Depuis quelques mois, tous les acteurs du monde de la recherche ont les yeux tournés vers les États-Unis et observent, abasourdis, le nouveau président Donald Trump et son équipe s’attaquer aux fleurons de la recherche scientifique américaine. Les actions intempestives de l’administration Trump contre les grandes universités et des organismes aussi importants que la Fondation nationale pour la science (NSF) et les Instituts nationaux de la santé (NIH) sont nombreuses, mais j’en retiens une qui rend visible un aspect peu connu de la recherche – même parmi les chercheurs –, à savoir ses « frais indirects », ces dépenses institutionnelles engendrées par toute activité de recherche. Calculés sur les montants des subventions attribuées aux divers projets de recherche, ces fonds servent à payer les frais généraux des institutions, car sans laboratoires, électricité et administration, ces projets, rendus possibles grâce aux « frais directs » que le chercheur gère (salaire des assistants, instruments, déplacements…), ne pourraient se réaliser.
Cette notion a pris forme dans l’immédiat après-guerre lorsque l’intensité des recherches universitaires subventionnées par le gouvernement s’est accrue fortement et a fait prendre conscience aux dirigeants qu’elles entraînent pour l’université des coûts administratifs importants que les chercheurs ont tendance à considérer comme acquis, y voyant souvent une ponction injustifiée qui devrait plutôt servir directement à la recherche.
La décision de l’administration Trump signifie la disparition de quatre milliards de dollars
En annonçant début février 2025 qu’elle fixait dorénavant ces frais indirects à un taux unique de 15 % du montant total des octrois, la direction des NIH a envoyé une onde de choc dans l’ensemble des universités américaines. Tant aux NIH qu’à la NSF, les taux de frais indirects étaient jusque-là variables, négociés par chaque université et souvent bien supérieurs.
A lire aussi :
Attaques de Trump contre la science : la recherche « mettra des dizaines d’années pour se relever »

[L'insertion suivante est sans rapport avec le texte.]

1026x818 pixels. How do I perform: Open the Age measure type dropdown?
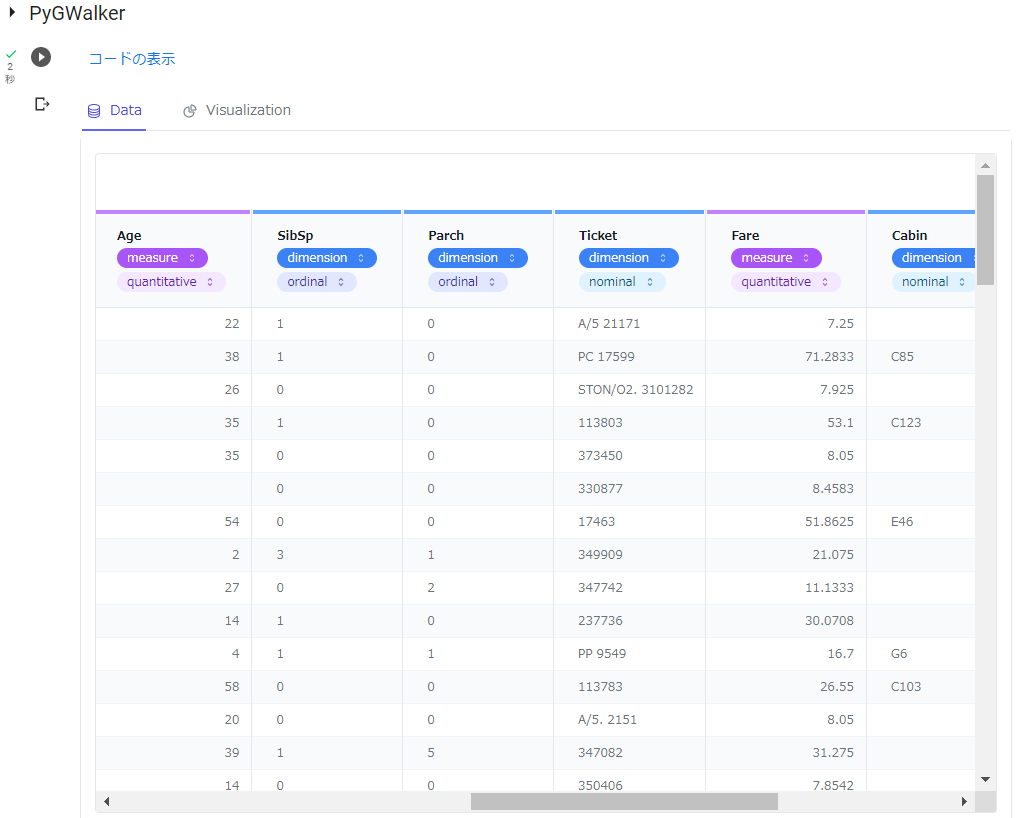(x=162, y=258)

La décision de l’administration Trump – jugée illégale et aussitôt contestée en cour – signifie la disparition immédiate de quatre milliards de dollars et, très probablement, un alignement prochain de la NSF et des autres institutions nationales. Les petites universités dont la recherche est concentrée dans les sciences sociales et humaines sont bien sûr moins frappées par cette décision que les grandes, car les frais indirects d’un projet en sociologie ou en histoire sont bien moindres que ceux engendrés par un projet en physique expérimentale ou en génétique. De façon générale, environ un tiers des budgets en recherche biomédicale aux États-Unis est dédié aux frais indirects. À l’université Columbia, les pertes atteignent plus de 100 millions de dollars ! On comprend que cela n’est pas tenable et ne peut que mener à la fermeture de laboratoires et au licenciement d’employés divers qui gravitent autour des chercheurs.
Il ne faut cependant pas croire que cette décision radicale sort du seul cerveau erratique du président Trump (qui d’ailleurs avait déjà tenté une opération similaire lors de son premier mandat). En fait, la question des frais indirects est débattue aux États-Unis depuis le début des années 1980. Auparavant purement technique, elle est devenue politique sous l’administration du président Reagan : dans un contexte similaire de déficit budgétaire fédéral, celle-ci avait aussi tenté d’imposer un taux fixe en invoquant les excès bureaucratiques des universités et en faisant croire aux chercheurs que l’argent ainsi épargné serait utilisé pour les frais directs – argument que même l’administration démocrate de Bill Clinton a repris une décennie plus tard. Or le but visé était bien de couper les dépenses et non de les redistribuer.
Aujourd’hui, l’administration Trump utilise le même argument, avec le risque probable que les dépenses totales pour la recherche baissent à nouveau. Seule lueur dans ce sombre tableau, cette soudaine mise en lumière des coûts indirects devrait rassembler les chercheurs et leurs administrations dans un même combat : la défense de la recherche, tous frais compris.